The crucial difference is a fussy person demands that everything be tailored to their exact requirements at all times. I saw something on Twitter this morning about how Millennials and Zoomers leave their phones on Do Not Disturb because how dare someone demand any of their precious attention. Elvis on a Honda Monkey bike, is this how far we’ve cratered as a civilization? Be a real adult like me and leave it on silent, because misanthropy is a sacred code to live by, not this week’s lifestyle choice. Conversely, being picky means I’m choosy about how I dress, what I wear, what books I read and what media I consume; whether this is the result of a lifetime spent cultivating specific interests and aesthetics or because I’m an autistic square peg in the round hole of human existence is a matter for the courts to decide.

Car designers spend an inordinate amount of time being picky about the largest and smallest details. Almost everything the customer can see, touch or interact with is the purview of a designer inside the studio. Whether it’s the look of a plastic engine cover, the fit of a door seal or the placement of a warning label in a grey zone, at some point a designer will have sweated these innocuous details. If an OEM doesn’t put any care or attention into small visible things you can see, one can only imagine how they treat the things you can’t see … which makes the cope over panel gaps by Tesla’s most-online fans hilarious.

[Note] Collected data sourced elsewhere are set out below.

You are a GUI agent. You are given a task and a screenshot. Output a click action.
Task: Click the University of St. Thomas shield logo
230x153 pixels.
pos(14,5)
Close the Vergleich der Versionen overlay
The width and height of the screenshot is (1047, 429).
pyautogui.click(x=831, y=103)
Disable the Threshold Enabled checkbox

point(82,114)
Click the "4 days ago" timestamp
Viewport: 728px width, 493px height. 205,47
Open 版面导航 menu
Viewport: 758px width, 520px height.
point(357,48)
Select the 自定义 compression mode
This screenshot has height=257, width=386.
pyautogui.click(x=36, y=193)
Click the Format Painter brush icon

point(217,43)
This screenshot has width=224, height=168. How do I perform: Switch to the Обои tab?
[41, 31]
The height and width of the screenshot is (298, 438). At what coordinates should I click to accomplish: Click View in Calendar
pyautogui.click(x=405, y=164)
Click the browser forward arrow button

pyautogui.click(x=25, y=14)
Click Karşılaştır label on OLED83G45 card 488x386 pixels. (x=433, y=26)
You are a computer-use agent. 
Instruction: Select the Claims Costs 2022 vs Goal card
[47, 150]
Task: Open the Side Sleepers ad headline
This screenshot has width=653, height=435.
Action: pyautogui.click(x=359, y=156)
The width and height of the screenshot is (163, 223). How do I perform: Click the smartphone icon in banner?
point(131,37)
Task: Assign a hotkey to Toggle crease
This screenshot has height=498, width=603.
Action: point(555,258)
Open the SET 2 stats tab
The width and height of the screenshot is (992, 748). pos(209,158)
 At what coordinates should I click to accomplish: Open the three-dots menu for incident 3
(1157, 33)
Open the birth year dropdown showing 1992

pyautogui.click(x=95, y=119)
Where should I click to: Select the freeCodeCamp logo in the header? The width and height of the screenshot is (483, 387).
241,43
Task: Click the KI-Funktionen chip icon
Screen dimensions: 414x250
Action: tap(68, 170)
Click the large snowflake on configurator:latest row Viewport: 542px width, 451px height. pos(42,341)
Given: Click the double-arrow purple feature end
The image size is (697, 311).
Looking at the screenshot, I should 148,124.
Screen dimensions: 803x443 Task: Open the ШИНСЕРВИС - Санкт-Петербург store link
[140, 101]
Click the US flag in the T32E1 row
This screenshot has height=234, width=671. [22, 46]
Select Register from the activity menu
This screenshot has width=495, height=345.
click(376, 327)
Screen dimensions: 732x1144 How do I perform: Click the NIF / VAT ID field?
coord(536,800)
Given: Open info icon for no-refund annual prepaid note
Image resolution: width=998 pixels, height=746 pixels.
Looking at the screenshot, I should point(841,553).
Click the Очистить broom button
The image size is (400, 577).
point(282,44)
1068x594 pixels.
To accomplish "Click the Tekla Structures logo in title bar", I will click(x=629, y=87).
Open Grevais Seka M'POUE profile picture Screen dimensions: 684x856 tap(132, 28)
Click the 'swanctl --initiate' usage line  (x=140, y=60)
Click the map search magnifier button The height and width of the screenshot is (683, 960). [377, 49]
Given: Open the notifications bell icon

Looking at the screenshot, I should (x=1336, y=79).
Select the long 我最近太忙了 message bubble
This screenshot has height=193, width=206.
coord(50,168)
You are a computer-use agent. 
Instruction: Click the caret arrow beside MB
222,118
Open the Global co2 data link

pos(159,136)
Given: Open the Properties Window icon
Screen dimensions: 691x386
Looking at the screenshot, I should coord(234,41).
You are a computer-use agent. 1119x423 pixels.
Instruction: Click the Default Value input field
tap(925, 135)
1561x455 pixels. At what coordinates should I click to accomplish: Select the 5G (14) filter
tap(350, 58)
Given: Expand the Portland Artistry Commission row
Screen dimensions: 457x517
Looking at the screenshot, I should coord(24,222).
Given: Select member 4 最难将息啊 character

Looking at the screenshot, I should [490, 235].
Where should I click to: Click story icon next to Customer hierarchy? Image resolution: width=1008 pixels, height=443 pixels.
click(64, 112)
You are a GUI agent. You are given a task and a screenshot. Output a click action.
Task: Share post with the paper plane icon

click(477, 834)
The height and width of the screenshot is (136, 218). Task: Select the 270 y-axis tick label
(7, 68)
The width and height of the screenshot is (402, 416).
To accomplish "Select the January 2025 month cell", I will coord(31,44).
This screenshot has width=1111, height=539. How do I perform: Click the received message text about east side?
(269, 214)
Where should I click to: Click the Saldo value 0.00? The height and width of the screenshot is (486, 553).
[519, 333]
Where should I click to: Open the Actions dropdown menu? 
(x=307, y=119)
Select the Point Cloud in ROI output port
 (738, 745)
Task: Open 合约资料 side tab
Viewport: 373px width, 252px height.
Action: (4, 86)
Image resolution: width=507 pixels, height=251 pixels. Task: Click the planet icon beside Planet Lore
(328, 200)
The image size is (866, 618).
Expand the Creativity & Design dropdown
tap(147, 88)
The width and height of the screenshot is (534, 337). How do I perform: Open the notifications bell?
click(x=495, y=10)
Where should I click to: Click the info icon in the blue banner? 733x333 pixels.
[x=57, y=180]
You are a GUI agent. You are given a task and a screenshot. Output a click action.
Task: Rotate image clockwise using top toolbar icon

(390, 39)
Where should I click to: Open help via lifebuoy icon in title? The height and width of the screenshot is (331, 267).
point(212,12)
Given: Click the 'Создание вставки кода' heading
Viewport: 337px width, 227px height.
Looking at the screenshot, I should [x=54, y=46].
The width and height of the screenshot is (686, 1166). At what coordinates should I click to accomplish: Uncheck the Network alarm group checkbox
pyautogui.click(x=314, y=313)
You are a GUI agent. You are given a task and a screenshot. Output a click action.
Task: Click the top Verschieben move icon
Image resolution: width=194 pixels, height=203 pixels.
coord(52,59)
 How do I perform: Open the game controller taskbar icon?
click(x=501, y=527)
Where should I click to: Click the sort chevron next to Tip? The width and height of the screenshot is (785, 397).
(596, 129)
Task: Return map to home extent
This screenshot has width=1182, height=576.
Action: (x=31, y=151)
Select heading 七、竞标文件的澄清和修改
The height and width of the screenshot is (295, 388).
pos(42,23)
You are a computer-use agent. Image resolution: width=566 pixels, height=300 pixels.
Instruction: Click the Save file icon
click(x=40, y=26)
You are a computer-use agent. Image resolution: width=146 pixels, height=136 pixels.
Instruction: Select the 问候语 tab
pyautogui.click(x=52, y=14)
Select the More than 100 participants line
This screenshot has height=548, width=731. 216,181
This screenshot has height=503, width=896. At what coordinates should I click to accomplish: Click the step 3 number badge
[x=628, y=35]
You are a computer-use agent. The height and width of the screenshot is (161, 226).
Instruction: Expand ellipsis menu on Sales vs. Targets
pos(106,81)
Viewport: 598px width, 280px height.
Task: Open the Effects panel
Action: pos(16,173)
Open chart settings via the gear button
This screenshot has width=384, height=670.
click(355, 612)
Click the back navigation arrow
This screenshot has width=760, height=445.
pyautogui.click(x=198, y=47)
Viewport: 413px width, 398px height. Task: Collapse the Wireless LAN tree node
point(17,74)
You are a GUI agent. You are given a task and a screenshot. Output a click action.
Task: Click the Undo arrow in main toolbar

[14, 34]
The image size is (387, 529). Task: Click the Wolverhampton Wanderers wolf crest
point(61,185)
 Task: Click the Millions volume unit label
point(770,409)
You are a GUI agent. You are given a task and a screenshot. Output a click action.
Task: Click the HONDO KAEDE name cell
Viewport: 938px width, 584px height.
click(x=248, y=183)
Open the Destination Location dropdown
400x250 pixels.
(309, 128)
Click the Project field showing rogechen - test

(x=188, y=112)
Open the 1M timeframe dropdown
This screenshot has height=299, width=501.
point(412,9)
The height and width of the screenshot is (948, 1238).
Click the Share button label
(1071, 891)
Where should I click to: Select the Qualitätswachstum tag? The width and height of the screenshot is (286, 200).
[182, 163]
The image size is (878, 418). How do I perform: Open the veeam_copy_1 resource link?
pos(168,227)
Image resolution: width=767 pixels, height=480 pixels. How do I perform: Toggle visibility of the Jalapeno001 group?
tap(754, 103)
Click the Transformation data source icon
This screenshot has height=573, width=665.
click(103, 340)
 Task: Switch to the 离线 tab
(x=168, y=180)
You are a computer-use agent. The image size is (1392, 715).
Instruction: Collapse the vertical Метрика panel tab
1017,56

Real paying customers care very much about small things indeed. As Charles Eames said, “details are not details; they make the design.” If I see a student’s render and they’ve ballsed up the perspective or proportions, my mind immediately rejects it no matter how otherwise good their design is because it tells me they haven’t developed an eye for the basics yet.

I’m not deliberately boarding the awkward train to Nitpick City. Freud called this phenomenon “the narcissism of small differences.” The idea is that if something is slightly off with what we desire, that’s a bigger issue than it being totally wrong. When the amount of wrongness condenses into a core of galaxy-sized shittitude, it’s easy to give an existential shrug of the shoulders and move on. But one tiny little error in something otherwise acceptable will manifest overwrought anguish, cardiovascular palpitations, and sleepless nights. Thankfully, I was created in a top-secret NHS research laboratory in the seventies and don’t sleep or have a heart, so instead I’ve come up with a new series where I fix these small car design errors. We’re calling it …

Altered By Adrian

The idea is I’m going to choose a car and remedy something about it that bugs the absolute caps off my markers. To tweak something that I think could have been done better. Yep, Mr. Big Shot Smart Mouth Car Designer is going to do some actual design work for change. These aren’t going to be ground-up designs like I used to do early on in my Autopian career, because those were time consuming and I have a lot of day drinking to do. Instead, I’m going to be making minor changes that will have a big effect. This will be a great way to demonstrate that car design is an act of nuance, as well as imparting some small but easily digestible car design lessons along the way.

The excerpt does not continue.